No. 3 on his list is national risk pooling, blocking property insurance companies from picking and choosing markets within the United States.

AS:  I want to get rid of these state subsidiaries. I don’t want property insurance companies to price insurance statewide. I want it to be national. And I don’t want them to exclude certain geographic areas. So if you look at insurance, you get the best insurance pricing by spreading the risk out amongst as many people as possible. It needs to be diverse. And when they start cherry-picking different parts of the country, it’s a problem.

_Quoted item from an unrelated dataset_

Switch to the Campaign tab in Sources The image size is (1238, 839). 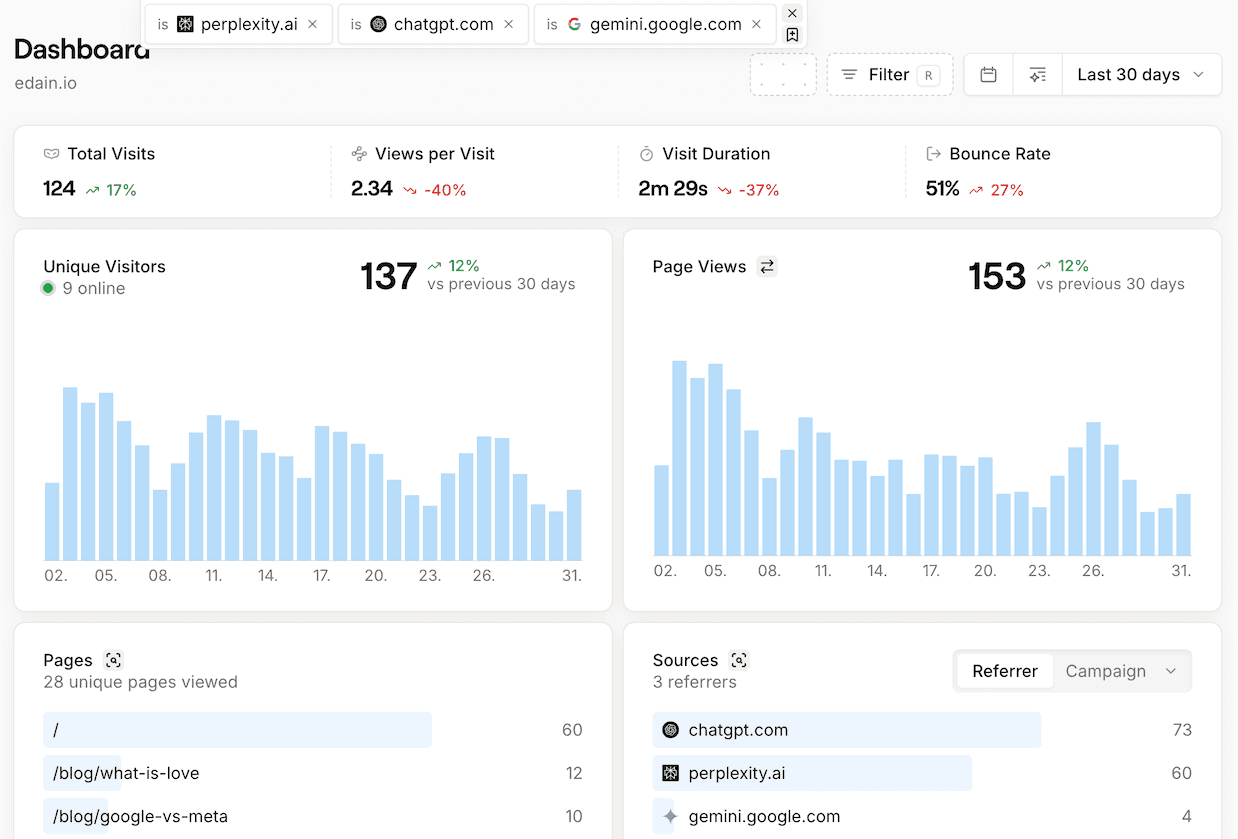pyautogui.click(x=1105, y=671)
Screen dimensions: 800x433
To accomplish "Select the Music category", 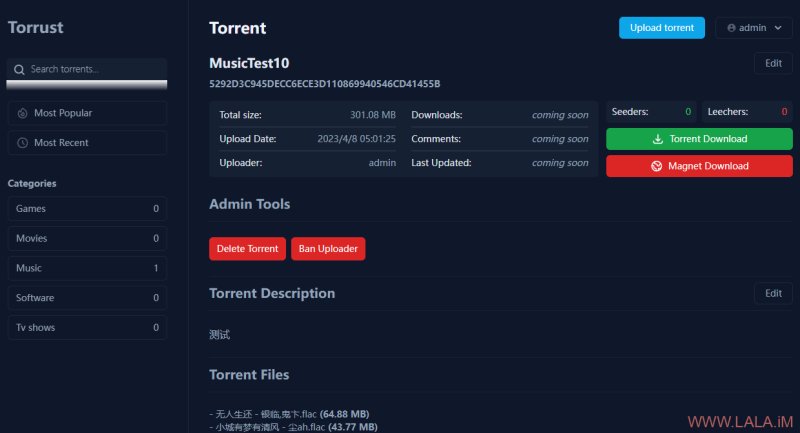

JW: Another one: “End the Trump-Steube tariff taxes”. He has a link on his campaign website that allows people to report on their issues with tariffs.

He says he wants to restore people’s trust in government.

AS:  So my most important one, so we have, I don’t know if I can say it, the get-shite-done plan. That’s the name of our plan.

JW: In a step towards moving away from the Electoral College and unequal representation, he wants to join a plan to add national senators and increase the size of the House. Also, instead of making it harder, the government should make it easier to vote, he says.

How will he be heard? In the last two election cycles, incumbent Greg Steube essentially ignored his challengers. Spence is going on the attack.

AS:  The representative Greg Steube took an anti-tax pledge, and I believe these tariffs are taxes. That’s what the Supreme Court said. So he’s breaking his pledge supporting these tariff-taxes that we end up paying for. He will always compromise his personal values when the president has asked him to. So he took an anti-tax pledge. He’s done it on several other issues as well.

Steube’s Venice office. | Photo: Spence

JW: Spence created a viral moment on social media when he challenged Steube to host a town hall and went to Steube’s Venice office.

AS:  So I don’t know if you saw, but I went to his office in Venice, and we called him ahead of time. We had a citizen petition for him to have a town hall, and we list all the reasons why. And we ended up getting there, and the room for his suite says “storage”. And, uh, we got in there, and there are chairs stacked to the ceiling. Nobody was there. There was constituent mail just laying discarded on this desk, and there’s a map of the district and his name on the wall. I took a picture of that. That went  viral on social media. So we filed a House ethics complaint against him, because he represents this office in his emails, on his website as a constituent office. But the reality is, it’s not. They told me that he hasn’t been there since July of 2024. His people haven’t been there.

Reporting for WSLR News, Johannes Werner.